Qatar
En breve comenzará la Copa Mundial de Fútbol y uno percibe en el ambiente cierta falta de euforia. La polémica está servida desde hace tiempo
En breve comenzará la Copa Mundial de Fútbol y uno percibe en el ambiente cierta falta de euforia. La polémica está servida desde hace tiempo. Hay quienes propugnan (¡a buenas horas!) el boicot de un acontecimiento deportivo organizado por un país con posibles, Qatar, sin tradición futbolística, regido por una monarquía absoluta, donde la homosexualidad está penalizada y las mujeres son consideradas seres inferiores por dictamen divino. Añádase que en la construcción de las distintas instalaciones murieron, según The Guardian, más de seis mil obreros sometidos a condiciones laborales infrahumanas. Todo ello provoca en ciertos participantes escrúpulos de naturaleza moral. Unos y otros se esfuerzan por acallar la voz de su conciencia. Supongo que no será el caso de otros participantes, como Irán o Arabia Saudí. Ignoro la postura de Argentina, que organizó un mundial, sin culpa de la población, en plena dictadura militar.

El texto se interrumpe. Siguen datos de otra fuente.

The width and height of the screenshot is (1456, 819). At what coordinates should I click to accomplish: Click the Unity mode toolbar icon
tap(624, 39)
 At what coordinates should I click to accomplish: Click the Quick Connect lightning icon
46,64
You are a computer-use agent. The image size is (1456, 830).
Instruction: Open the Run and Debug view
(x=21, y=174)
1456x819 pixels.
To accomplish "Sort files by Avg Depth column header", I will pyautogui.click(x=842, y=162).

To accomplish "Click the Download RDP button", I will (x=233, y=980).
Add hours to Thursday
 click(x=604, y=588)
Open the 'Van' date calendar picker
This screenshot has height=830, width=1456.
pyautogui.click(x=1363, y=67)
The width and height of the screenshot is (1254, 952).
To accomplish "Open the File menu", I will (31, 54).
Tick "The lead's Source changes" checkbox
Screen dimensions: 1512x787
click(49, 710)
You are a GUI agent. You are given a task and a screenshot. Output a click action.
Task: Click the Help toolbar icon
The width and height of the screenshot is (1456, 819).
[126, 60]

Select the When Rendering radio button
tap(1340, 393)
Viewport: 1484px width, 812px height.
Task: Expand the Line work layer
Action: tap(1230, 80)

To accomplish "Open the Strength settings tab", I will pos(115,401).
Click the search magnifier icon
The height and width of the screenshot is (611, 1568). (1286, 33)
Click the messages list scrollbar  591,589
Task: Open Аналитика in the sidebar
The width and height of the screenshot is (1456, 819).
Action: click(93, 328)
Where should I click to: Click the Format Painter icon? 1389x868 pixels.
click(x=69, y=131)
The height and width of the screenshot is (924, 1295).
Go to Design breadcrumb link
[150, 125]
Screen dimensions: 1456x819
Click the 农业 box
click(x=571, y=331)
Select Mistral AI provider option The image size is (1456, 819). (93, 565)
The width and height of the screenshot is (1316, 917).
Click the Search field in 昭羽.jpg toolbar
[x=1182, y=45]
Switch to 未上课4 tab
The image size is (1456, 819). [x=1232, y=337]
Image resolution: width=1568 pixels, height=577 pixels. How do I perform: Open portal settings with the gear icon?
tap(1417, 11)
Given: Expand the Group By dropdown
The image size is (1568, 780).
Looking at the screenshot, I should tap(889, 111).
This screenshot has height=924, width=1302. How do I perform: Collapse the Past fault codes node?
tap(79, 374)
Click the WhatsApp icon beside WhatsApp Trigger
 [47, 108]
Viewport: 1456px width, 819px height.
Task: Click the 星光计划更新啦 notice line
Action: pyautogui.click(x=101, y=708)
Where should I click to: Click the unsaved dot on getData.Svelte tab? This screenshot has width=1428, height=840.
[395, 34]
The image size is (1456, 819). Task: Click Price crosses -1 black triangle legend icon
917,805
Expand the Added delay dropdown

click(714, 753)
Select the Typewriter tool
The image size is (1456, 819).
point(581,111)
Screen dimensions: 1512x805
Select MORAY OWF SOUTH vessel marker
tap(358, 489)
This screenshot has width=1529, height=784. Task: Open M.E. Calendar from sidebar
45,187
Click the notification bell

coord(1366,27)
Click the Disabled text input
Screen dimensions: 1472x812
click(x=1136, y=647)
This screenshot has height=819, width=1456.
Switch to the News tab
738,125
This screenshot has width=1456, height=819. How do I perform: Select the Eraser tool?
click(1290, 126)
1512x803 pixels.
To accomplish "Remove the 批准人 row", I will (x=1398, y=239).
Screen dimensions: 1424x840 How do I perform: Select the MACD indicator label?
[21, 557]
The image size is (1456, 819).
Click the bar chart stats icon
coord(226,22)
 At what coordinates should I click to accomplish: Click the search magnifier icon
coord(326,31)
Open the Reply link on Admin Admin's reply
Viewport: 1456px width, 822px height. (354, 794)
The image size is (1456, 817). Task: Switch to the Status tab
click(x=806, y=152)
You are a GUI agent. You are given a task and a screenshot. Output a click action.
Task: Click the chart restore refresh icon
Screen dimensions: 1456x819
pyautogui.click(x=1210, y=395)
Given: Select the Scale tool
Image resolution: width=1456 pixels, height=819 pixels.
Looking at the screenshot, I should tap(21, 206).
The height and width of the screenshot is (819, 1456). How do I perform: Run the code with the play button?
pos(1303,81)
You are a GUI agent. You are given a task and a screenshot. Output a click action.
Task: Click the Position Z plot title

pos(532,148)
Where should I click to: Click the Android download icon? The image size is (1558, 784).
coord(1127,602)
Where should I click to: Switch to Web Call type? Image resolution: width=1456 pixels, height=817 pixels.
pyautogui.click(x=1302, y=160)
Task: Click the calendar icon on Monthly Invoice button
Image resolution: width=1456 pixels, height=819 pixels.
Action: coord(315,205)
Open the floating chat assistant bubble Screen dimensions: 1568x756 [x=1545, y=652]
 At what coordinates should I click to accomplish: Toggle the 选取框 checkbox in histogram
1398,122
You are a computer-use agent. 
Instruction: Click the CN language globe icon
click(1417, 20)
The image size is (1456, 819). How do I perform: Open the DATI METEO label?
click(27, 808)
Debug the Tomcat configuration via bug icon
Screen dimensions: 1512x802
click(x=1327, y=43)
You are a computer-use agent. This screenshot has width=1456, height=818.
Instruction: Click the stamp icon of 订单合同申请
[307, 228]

Anda el público adepto a la democracia discurriendo el modo de meterse en el lodazal sin mancharse. Destacan por su inventiva los daneses. La última de sus diversas ocurrencias es una camiseta con el lema “Human Rights for All”, rápidamente prohibida por la FIFA, que se opone a mezclar política y deporte, aunque permite banderas e himnos nacionales. Los alemanes han pasado semanas discutiendo si el portero Manuel Neuer debería llevar los colores del arco iris en el brazalete de capitán. Un tertuliano de televisión propuso que los jugadores celebrasen los goles besándose en la boca como muestra de apoyo al colectivo LGTBI. Yo, simple mortal que ama tranquilamente el fútbol, le he cogido fila a este mundial. Ahora bien, no soy inmune a la tentación y presumo que, como alguna de mis selecciones predilectas llegue a octavos de final, me será difícil resistirme al vil pecado y, maldita incongruencia, acabaré sentándome delante del televisor.